_TRY IT_
Each line from the one containing "Click the Buscar no relatório search field" through the final line below must be reproduced exactly, and no others.

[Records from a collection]

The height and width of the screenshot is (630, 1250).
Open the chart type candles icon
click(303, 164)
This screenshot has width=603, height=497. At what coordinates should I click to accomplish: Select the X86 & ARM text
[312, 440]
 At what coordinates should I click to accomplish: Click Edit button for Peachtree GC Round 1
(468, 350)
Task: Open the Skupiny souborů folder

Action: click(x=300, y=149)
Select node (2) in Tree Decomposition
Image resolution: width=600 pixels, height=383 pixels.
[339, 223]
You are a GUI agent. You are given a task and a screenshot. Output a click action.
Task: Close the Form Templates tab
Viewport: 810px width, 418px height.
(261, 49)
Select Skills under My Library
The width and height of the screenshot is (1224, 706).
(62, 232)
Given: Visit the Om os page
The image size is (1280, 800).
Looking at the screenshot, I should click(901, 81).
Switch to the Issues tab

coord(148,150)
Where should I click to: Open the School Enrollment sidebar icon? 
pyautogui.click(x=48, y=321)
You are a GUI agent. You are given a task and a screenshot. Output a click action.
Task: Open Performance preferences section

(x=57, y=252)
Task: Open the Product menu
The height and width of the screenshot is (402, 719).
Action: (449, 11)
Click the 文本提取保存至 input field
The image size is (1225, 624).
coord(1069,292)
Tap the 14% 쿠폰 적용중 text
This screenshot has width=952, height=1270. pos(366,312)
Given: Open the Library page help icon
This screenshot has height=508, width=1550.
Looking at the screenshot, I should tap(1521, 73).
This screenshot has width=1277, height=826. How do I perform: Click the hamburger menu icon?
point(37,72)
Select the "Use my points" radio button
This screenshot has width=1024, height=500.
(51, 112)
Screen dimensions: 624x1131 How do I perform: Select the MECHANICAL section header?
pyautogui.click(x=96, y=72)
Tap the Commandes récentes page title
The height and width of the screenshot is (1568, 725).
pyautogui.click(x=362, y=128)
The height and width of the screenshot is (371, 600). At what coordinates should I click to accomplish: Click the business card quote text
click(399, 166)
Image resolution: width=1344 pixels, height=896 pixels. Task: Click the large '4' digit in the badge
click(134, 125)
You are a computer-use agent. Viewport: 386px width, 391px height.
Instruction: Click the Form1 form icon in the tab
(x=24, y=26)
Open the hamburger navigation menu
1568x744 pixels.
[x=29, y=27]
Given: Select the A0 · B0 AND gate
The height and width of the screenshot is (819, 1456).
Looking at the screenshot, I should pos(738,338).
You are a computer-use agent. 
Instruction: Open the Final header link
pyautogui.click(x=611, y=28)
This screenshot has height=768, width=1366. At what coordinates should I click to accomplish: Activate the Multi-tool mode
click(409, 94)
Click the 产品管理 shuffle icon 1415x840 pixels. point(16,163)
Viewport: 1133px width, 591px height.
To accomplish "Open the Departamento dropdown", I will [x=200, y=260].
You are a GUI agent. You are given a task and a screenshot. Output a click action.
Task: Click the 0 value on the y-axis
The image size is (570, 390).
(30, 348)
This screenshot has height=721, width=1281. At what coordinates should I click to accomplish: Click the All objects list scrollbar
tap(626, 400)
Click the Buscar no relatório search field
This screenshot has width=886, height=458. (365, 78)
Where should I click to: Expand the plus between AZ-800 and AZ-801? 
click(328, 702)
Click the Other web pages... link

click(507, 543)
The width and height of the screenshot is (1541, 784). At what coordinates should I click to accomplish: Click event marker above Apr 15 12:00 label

_COMPLETED TASK_
Click the Buscar no relatório search field
This screenshot has width=886, height=458. (365, 78)
Where should I click to: Expand the plus between AZ-800 and AZ-801? 
click(328, 702)
Click the Other web pages... link

click(507, 543)
The width and height of the screenshot is (1541, 784). At what coordinates should I click to accomplish: Click event marker above Apr 15 12:00 label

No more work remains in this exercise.